Ed. note: I generally avoid politics on Blog Fiasco, and this post is about the technical angle more than any political implications. The comments section will be moderated accordingly.
It seems that when Hillary Clinton was secretary of state, she used a personal email address instead of a .gov. While this was apparently legal at the time she held that office, it’s not good. For one, using the same account for both personal and business email is a bad idea (full disclosure: I used to do that. More on that later.) If email records for one need to be obtained (e.g. as evidence in a court action), messages for the other will at least be examined and may find themselves caught up in the same net. It also makes it harder to stop being at work when you’re not at work. (Of course, high-ranking government officials rarely get such opportunity.)
For public office holders, there’s an additional dimension. Public records are an important part of our history and our democratic and legal processes. When records such as emails are outside the purview of the appropriate custodians, it’s much easier for them to become intentionally or accidentally lost.
Again returning to the general case, every such incident is a indictment of the services the business offers. My first foray into using an external email service was in my first job. I had a lot of automated and non-automated email and the University’s mail system didn’t offer me much room. I created a dedicated GMail account to serve as a storage and search facility for old messages.

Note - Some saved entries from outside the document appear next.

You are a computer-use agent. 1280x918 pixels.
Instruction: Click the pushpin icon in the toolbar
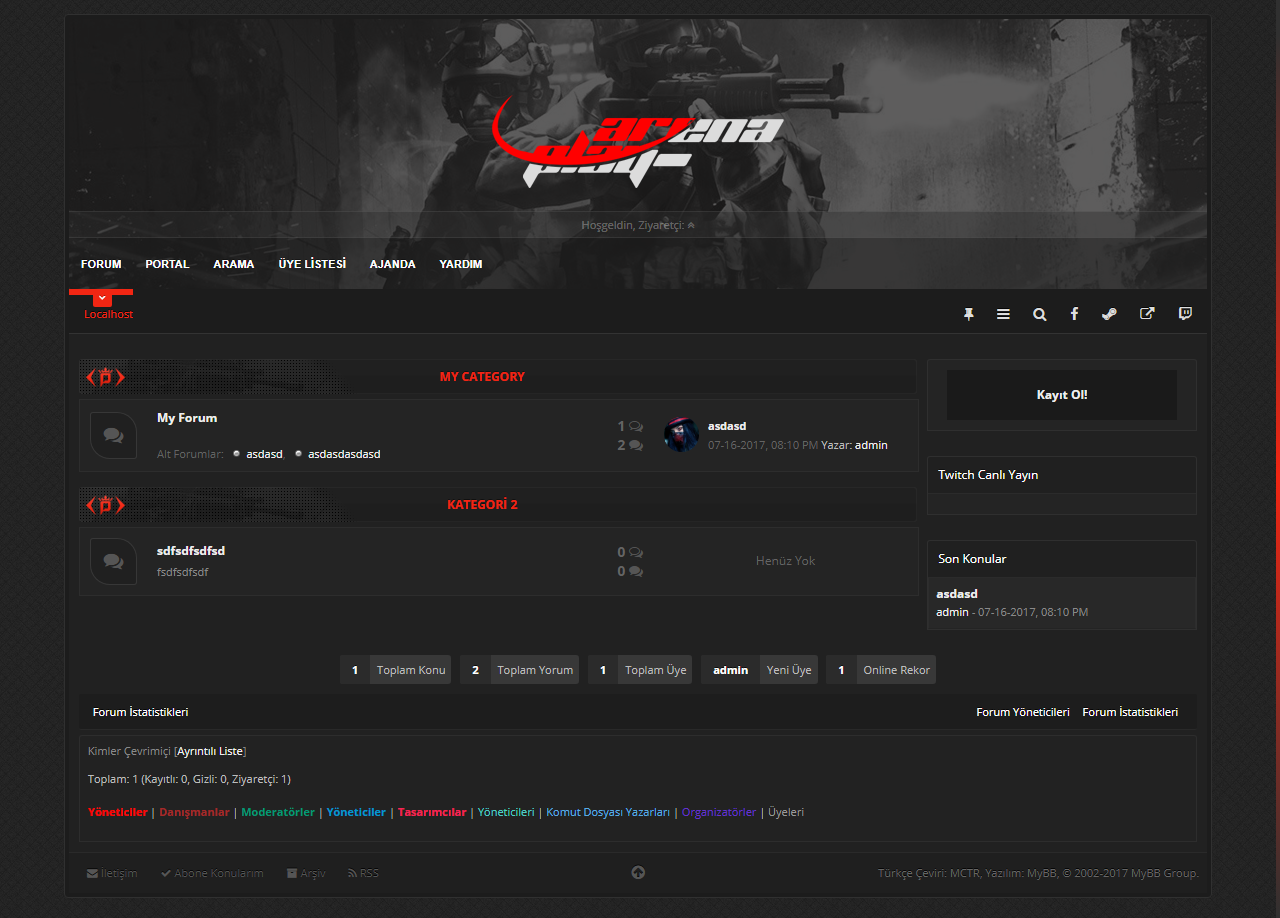(x=968, y=314)
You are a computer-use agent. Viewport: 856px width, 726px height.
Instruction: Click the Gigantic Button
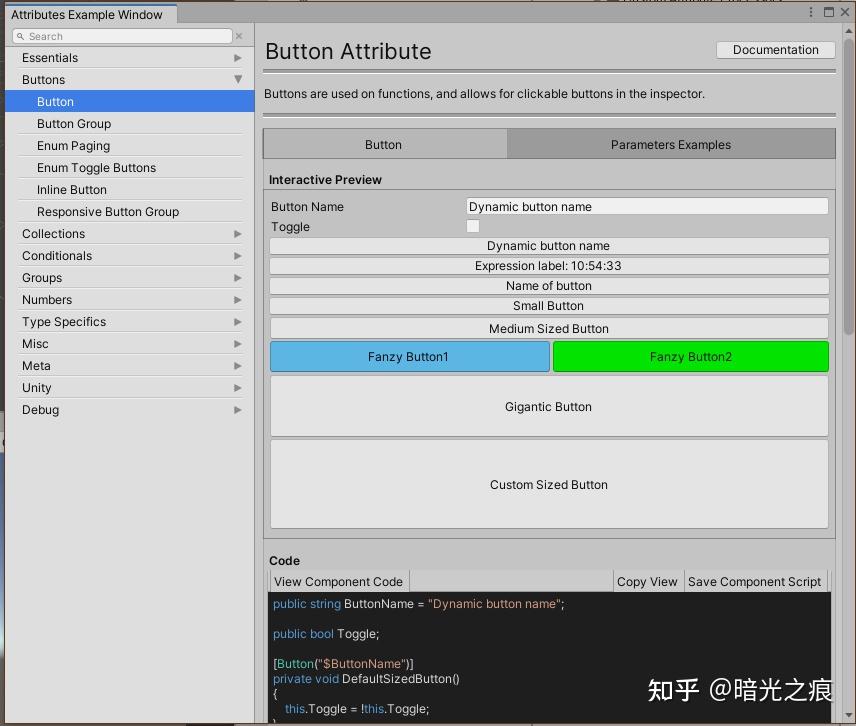(x=548, y=406)
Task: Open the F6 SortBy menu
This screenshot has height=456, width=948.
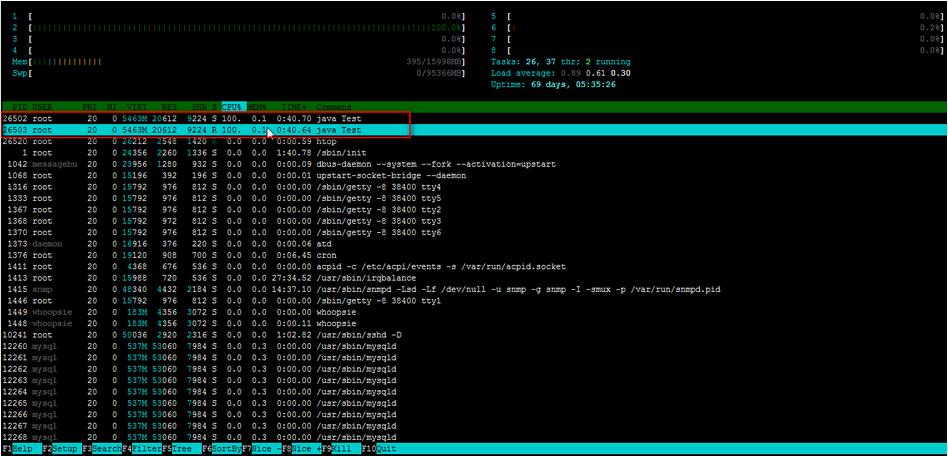Action: click(226, 449)
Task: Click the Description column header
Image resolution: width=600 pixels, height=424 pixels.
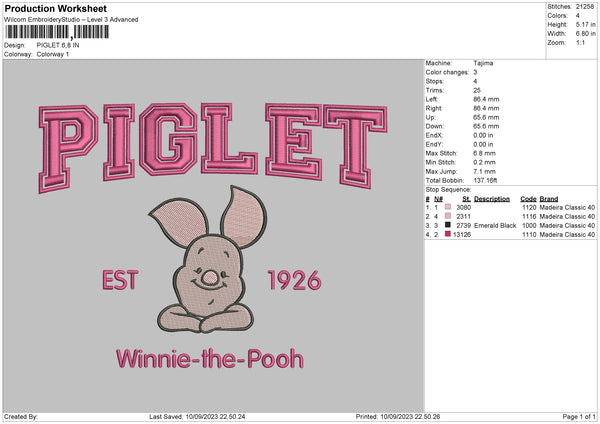Action: click(492, 198)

In a later role, I had roughly 50x as many machines, plus commit messages from our Subversion server, Nagios alerts, and the like. So, like many of my colleagues, I forwarded my work email to my personal GMail account in order to take advantage of the powerful filtering.

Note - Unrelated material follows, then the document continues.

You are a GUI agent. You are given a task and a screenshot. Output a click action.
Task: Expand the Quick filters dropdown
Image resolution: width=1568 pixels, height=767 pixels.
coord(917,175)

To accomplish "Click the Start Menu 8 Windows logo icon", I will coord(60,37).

I didn’t have to deal with sensitive information as part of my daily work, but others on campus did. There were frequent discussions in various circles expressing concern about allowing users to forward email to arbitrary, potentially poorly-maintained mail servers (this concern never went so far as to actually disable the ability to set a forwarding address).

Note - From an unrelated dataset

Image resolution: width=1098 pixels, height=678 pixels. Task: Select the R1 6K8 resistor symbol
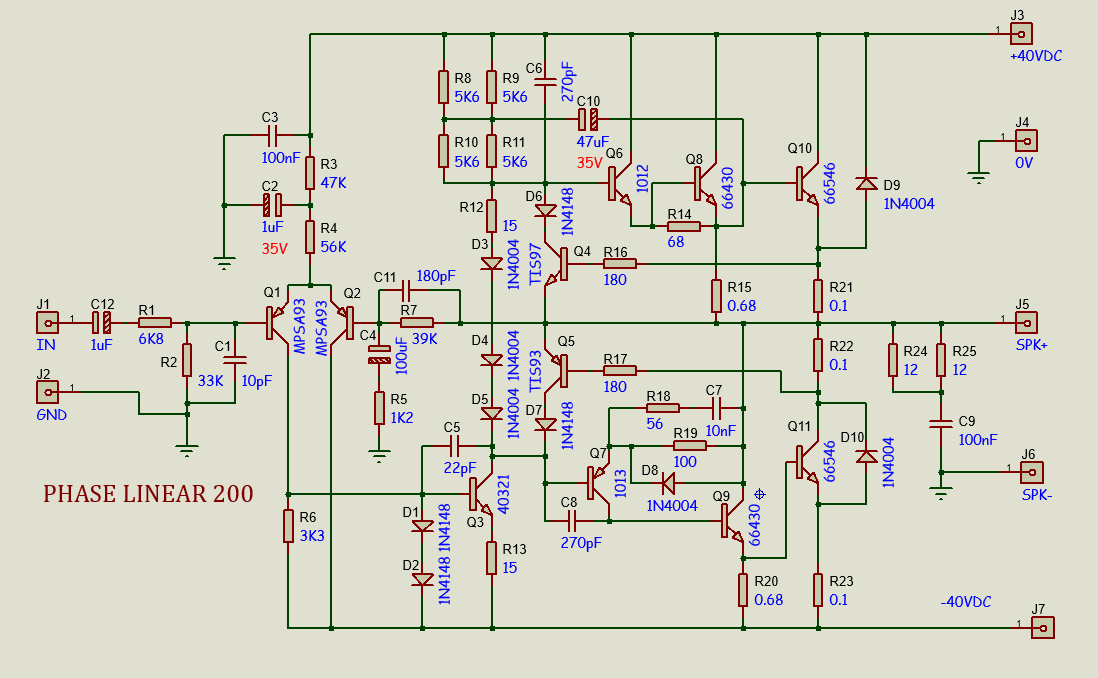(154, 322)
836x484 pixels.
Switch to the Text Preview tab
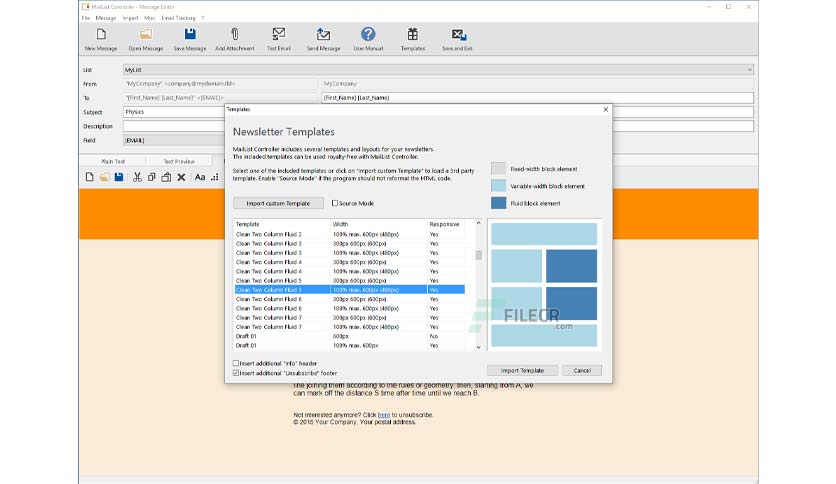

In most cases, people who forwarded their email off campus were doing so to overcome a perceived pain of using the campus systems. I don’t know why Hillary Clinton used a private email address, but I’m sure it was due to some perceived shortcoming (technical, usability, or political) in what the State Department made available. When we discover shadow IT systems, the best response is to figure out what drove the user away from our service in the first place.